### WHAT NEEDS TO BE DONE
From the records below, extract only the lines running from the line with "août 2019 (12, 1522)" to the line with "mars 2016 (12, 1941)", both lines included, reproducing them exactly.

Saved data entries
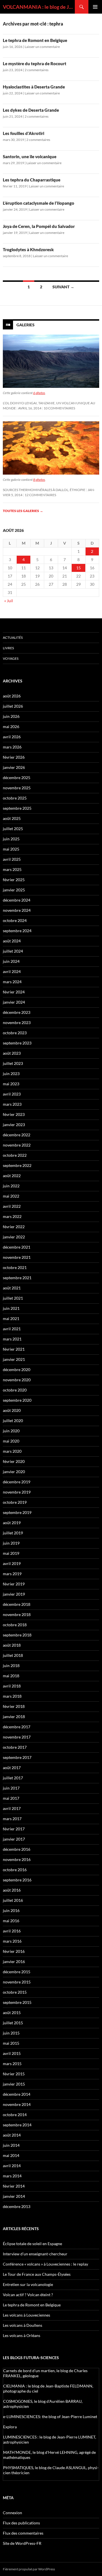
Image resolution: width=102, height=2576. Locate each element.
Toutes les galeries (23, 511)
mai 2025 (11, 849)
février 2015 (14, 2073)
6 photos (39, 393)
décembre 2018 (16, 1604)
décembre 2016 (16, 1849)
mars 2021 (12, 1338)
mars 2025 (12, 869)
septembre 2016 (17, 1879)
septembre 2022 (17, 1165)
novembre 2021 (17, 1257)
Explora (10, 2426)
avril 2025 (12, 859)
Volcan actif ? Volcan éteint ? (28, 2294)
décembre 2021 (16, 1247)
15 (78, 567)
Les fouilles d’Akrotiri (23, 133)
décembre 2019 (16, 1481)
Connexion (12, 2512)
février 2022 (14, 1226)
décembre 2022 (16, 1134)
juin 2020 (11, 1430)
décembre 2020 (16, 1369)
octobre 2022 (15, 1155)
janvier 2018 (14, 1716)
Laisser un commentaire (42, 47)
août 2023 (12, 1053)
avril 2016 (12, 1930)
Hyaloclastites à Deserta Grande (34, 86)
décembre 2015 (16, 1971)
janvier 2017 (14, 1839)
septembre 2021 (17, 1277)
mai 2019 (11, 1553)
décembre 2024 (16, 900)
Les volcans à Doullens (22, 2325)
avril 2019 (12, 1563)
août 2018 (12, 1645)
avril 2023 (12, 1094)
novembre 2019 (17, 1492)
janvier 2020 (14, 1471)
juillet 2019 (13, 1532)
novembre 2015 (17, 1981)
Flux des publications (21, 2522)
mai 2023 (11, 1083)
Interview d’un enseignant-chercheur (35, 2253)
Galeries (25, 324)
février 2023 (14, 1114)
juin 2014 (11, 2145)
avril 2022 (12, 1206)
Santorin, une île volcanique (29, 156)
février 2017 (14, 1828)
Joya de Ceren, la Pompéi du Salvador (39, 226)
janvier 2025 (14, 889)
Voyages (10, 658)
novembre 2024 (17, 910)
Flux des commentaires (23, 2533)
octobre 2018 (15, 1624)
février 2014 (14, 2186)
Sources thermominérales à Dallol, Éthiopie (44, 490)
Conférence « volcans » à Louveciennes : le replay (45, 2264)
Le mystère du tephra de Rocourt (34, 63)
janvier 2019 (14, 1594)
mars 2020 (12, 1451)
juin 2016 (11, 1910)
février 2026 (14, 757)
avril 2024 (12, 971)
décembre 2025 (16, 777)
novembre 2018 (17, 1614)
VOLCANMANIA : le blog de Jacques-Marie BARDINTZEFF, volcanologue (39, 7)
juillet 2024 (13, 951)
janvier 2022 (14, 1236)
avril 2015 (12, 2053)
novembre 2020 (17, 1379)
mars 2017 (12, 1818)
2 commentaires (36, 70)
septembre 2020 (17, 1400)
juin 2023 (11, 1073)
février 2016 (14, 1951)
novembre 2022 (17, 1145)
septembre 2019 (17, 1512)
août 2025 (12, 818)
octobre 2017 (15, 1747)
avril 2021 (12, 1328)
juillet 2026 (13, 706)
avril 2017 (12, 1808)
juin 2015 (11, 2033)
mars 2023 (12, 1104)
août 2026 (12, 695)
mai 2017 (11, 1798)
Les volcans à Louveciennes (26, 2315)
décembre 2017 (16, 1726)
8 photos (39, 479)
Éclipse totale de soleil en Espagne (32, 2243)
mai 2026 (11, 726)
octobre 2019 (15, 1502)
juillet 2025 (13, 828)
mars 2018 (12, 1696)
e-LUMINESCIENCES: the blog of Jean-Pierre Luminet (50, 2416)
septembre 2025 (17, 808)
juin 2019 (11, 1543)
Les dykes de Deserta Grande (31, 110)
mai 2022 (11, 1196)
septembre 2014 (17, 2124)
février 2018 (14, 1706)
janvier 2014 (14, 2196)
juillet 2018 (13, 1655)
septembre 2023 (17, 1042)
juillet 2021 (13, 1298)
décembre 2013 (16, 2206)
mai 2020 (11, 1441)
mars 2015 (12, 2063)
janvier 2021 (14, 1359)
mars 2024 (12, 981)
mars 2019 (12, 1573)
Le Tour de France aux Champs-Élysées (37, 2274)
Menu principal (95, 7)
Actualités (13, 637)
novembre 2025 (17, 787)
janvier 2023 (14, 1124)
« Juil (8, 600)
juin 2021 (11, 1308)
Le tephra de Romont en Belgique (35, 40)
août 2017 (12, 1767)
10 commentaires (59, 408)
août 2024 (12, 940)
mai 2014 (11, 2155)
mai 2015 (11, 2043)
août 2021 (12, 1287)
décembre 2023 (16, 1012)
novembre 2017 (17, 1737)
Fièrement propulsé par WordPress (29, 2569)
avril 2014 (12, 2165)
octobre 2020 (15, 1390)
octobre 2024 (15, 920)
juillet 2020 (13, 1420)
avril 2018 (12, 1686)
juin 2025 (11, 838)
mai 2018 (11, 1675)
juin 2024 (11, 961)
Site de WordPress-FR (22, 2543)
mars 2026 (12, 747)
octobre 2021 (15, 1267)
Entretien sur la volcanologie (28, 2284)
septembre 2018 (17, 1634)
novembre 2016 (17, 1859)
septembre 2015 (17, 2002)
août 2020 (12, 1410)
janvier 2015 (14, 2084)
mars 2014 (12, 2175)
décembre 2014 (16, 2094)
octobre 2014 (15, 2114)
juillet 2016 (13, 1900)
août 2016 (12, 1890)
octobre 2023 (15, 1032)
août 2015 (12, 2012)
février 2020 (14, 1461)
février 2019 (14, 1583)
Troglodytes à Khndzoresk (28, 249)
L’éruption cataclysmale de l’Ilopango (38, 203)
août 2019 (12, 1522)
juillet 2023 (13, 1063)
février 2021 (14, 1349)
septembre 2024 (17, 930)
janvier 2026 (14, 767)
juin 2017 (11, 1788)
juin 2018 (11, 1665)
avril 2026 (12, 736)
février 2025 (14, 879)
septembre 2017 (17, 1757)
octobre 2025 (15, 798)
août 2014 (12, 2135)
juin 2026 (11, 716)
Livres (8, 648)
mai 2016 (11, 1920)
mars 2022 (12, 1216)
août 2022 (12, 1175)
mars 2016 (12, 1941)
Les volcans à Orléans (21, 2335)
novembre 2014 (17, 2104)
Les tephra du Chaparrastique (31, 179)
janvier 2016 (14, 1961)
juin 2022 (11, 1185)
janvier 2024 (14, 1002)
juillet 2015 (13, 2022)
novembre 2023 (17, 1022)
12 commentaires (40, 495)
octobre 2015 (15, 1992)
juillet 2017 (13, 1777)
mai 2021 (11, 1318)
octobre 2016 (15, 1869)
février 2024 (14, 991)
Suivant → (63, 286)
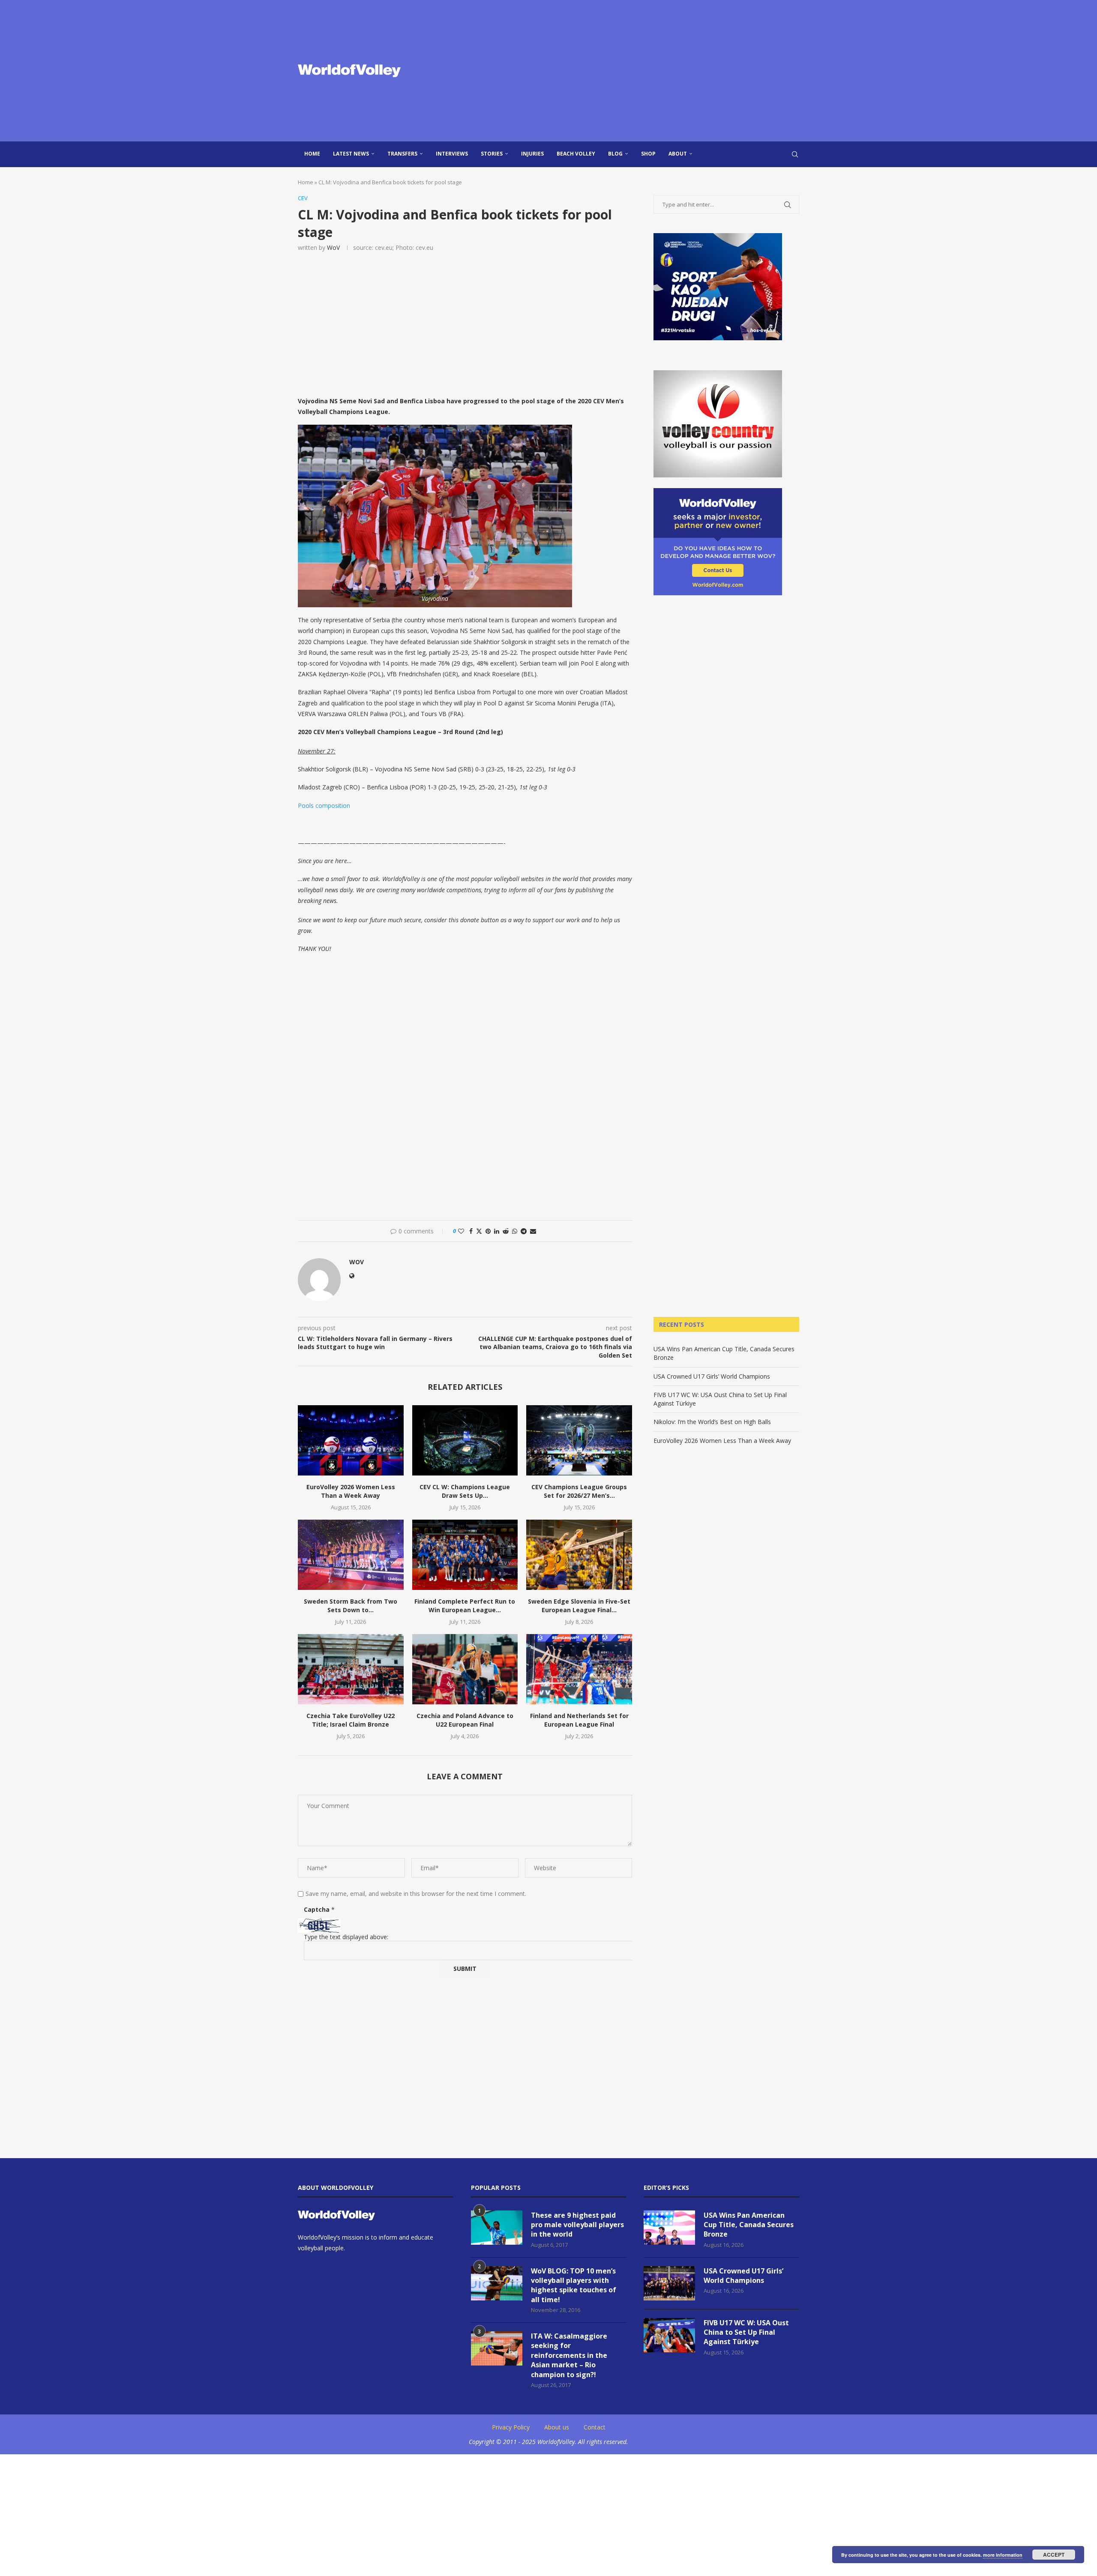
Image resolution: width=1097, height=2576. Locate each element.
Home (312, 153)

### ANSWER BELOW
août 2019 (12, 1522)
juillet 2023 (13, 1063)
février 2021 (14, 1349)
septembre 2024 (17, 930)
janvier 2026 (14, 767)
juin 2017 (11, 1788)
juin 2018 (11, 1665)
avril 2026 (12, 736)
février 2025 (14, 879)
septembre 2017 (17, 1757)
octobre 2025 (15, 798)
août 2014 (12, 2135)
juin 2026 (11, 716)
Livres (8, 648)
mai 2016 (11, 1920)
mars 2022 (12, 1216)
août 2022 (12, 1175)
mars 2016 (12, 1941)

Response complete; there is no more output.